With falling reimbursements threatening profitability, some contracted anesthesia groups are requesting daily stipends, minimum payments to offset revenue shortfalls and maintain provider compensation. But not all centers are in a financial position to cover these costs.

Bruce Feldman, administrator of Eastern Orange Ambulatory Surgery Center in Cornwall, N.Y., told Becker’s in October he is introducing a new approach to anesthesia stipends. His center plans to have surgeons pay a fee if they don’t meet the minimum number of cases required for their assigned block of operating time.

“Let’s say a surgeon’s block requires a minimum of eight cases, but they only end up doing six cases,” he told Becker’s. “The anesthesia group will send a bill to the surgeon for $300 for each case that they were short, resulting in a bill of $600 in this scenario. So the financial hit will fall on the surgeon, not the center.”

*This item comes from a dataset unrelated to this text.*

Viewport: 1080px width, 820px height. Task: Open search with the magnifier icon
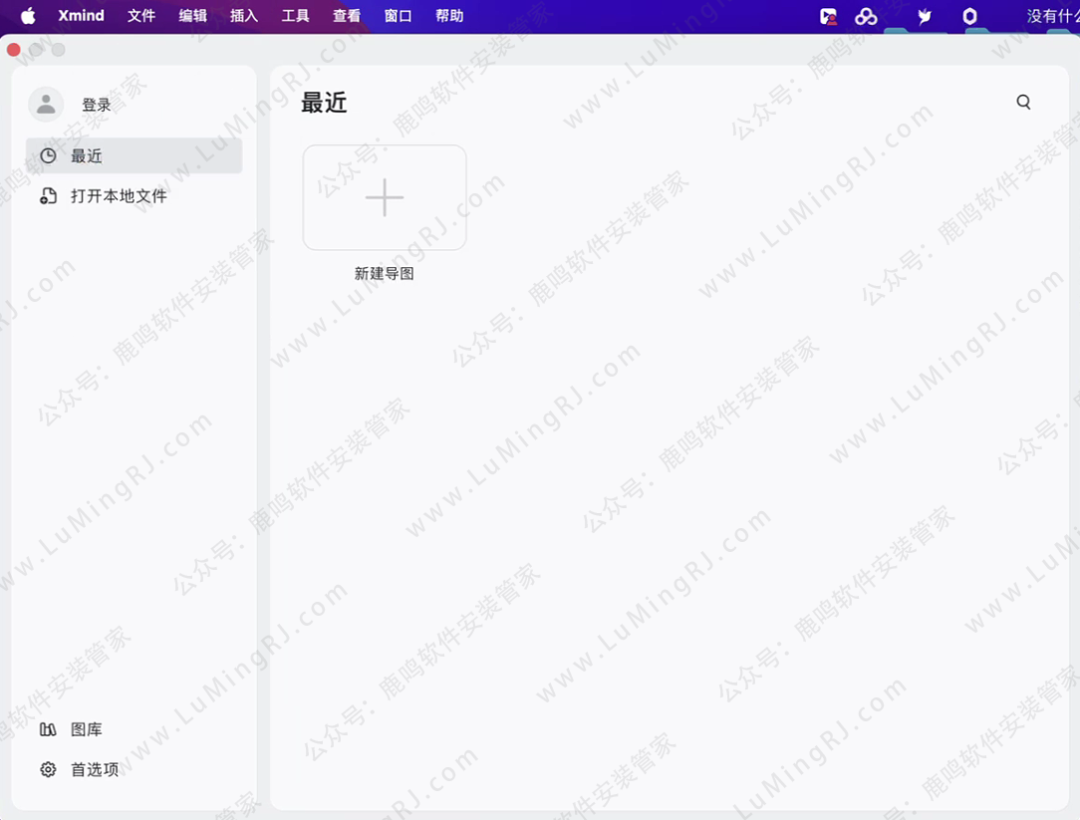[x=1023, y=101]
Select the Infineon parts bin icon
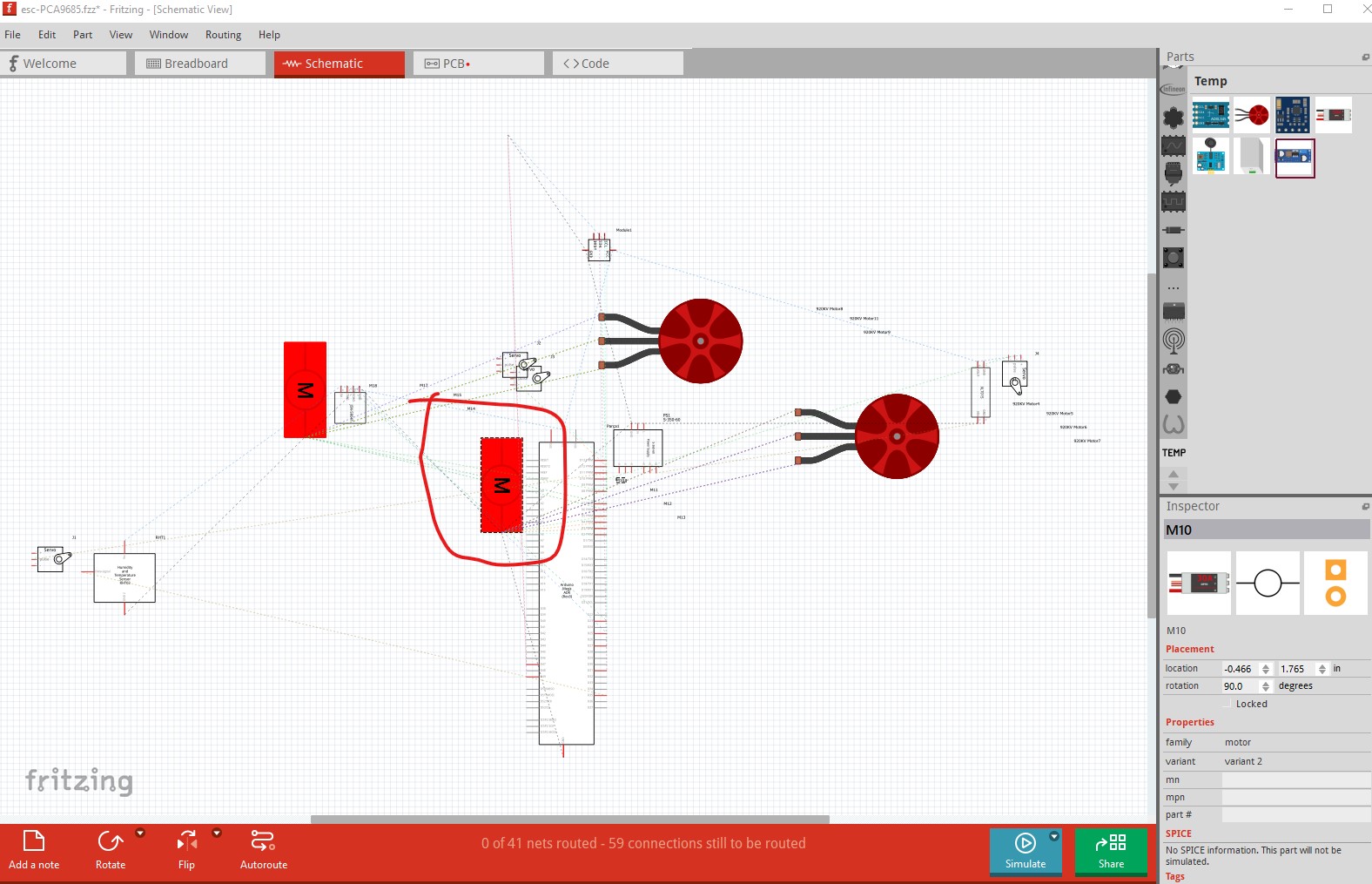The image size is (1372, 884). pyautogui.click(x=1174, y=89)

While Mr. Feldman anticipates some resistance, he believes the model will incentivize surgeons to fully utilize block time and keep ORs productive, without requiring the ASC to pay anesthesia stipends of $2,000 to $3,000 per day.

Bringing anesthesia in-house

Some ASCs are taking another approach: bringing anesthesia services under their own roof.

Alex Andrade, COO of Medical Associates in Dubuque, Iowa, told Becker’s that what began as a defensive strategy has turned into a strategic opportunity to enhance throughput and efficiency.

“Our goal is to leverage our anesthesia team to drive operating efficiencies and increase throughput as part of one end-to-end process,” he said.

Other leaders agree. Angela Durham, vice president of ancillary services at Franklin, Tenn.-based US Heart and Vascular, said that she sees ownership of anesthesia services as a way to avoid third-party markups and gain greater control over coverage and costs.

“This model allows anesthesia providers to join the ASC family as a permanent member of the care team,” she said, adding that it eliminates third-party markups and unpredictable subsidy costs.